We Believe You, featuring Steve Earle, Peggy Seeger and Richard Thompson, echoes Congresswoman Alexandria Ocasio-Cortez’s words “I believed the women,” when she visited a US border detention centre last year. She was referring to why the vulnerable women she had met had left their homes to seek asylum and the terrible conditions within the detention centre. The song ends by all the artists singing over and over, “we believe you.”
This is clearly massively different from the approach of the present US administration. Trump has said “our country is full.” And that he “hates taking asylum seekers.” And then his crude, “I guarantee they’re bad.”

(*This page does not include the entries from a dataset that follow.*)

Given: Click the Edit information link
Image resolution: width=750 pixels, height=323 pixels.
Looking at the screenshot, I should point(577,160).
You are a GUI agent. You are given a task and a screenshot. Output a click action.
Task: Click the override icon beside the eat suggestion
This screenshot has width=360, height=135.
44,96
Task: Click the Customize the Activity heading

United States law enshrines the protections of the international Refugee Convention, drafted in the wake of the horrors of World War II. But, since 2017, Trump’s government has unleashed relentless attacks on the US asylum system and against the people who seek safety within its borders. Internal memos have revealed these efforts to be concerted, organized, and implemented toward the goal of ending asylum in the United States. From admitting nearly 85,000 refugees in 2016, on September 30, 2020 Trump’s administration proposed a new ceiling of just 15,000, a ridiculously low number.

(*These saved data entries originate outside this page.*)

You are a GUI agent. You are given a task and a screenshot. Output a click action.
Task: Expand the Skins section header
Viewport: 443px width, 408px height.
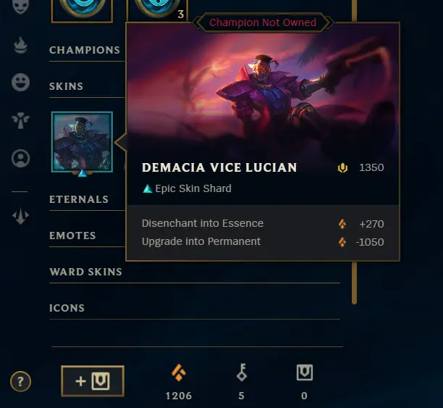click(x=66, y=86)
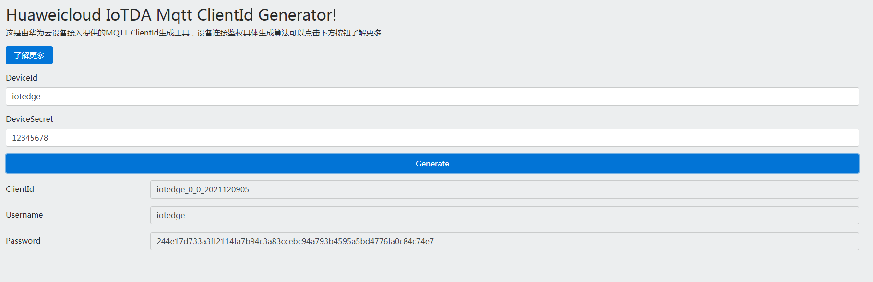Click the Password hash output field
The image size is (873, 282).
[x=504, y=241]
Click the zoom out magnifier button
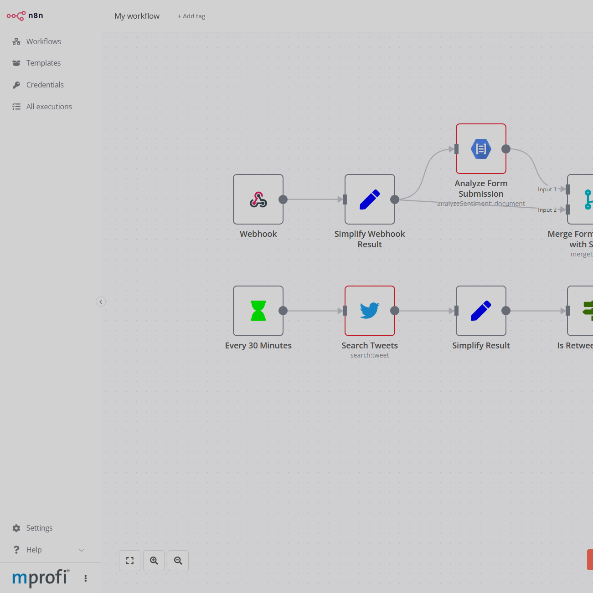Screen dimensions: 593x593 [x=178, y=561]
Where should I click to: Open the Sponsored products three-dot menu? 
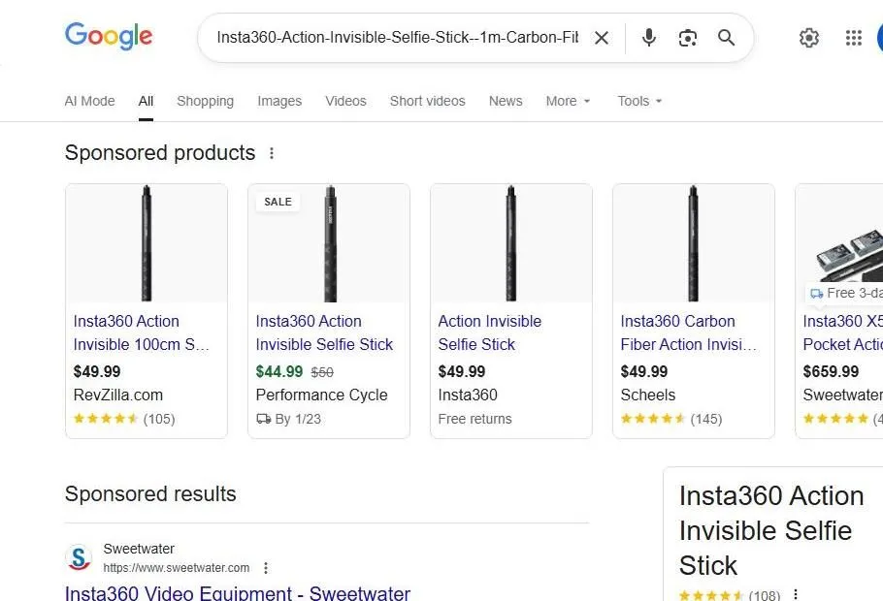(272, 152)
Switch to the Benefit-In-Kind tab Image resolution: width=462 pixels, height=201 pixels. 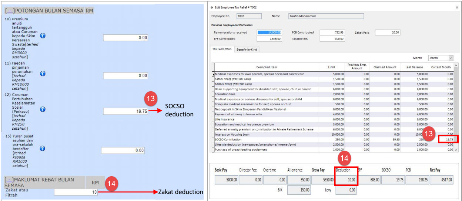tap(247, 49)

Mama Hold Your Baby tells the tragic tale of a Guatemalan mother captured by US border guards and separated from her baby, the slow bluegrass feel with guitar and mandolin perfect for telling the story. The US administration admits to more than 2,500 children being forcibly separated from their parents at the southern border in 2018, although the true figure is likely much higher.
A number of the songs put the spotlight on refugee women. If we want to understand the problem, then Ask A Woman shows where we need to go – to a woman “with a child in her arms.” I Wait For You reminds us of the dreadful problem of child marriage that poverty forces and the love of a young mother for her children as she lives in a detention centre.

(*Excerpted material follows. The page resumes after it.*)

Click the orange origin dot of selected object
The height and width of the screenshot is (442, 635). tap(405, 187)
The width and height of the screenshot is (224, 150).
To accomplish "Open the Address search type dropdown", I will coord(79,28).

Jones clearly has the way the US deals with Central American refugees in mind, but the songs recognise that this is a global problem, and reference England and Europe too, The Sea Is My Mother, telling the story of a child perishing on one of the wretched little boats ferrying refugees from say, Syria or Africa.
The United States is not the only country with warped asylum and refugee policies and practices. The UK has been gradually decreasing its resettlement of asylum seekers since 2002 and recently the Tory government has been considering shipping asylum seekers to far-off islands and oil-rigs.
So well done, Diana Jones for this finely honed, challenging album. A quite wonderful set of songs, beautifully sung, at times haunting, at times heart-breaking and always challenging.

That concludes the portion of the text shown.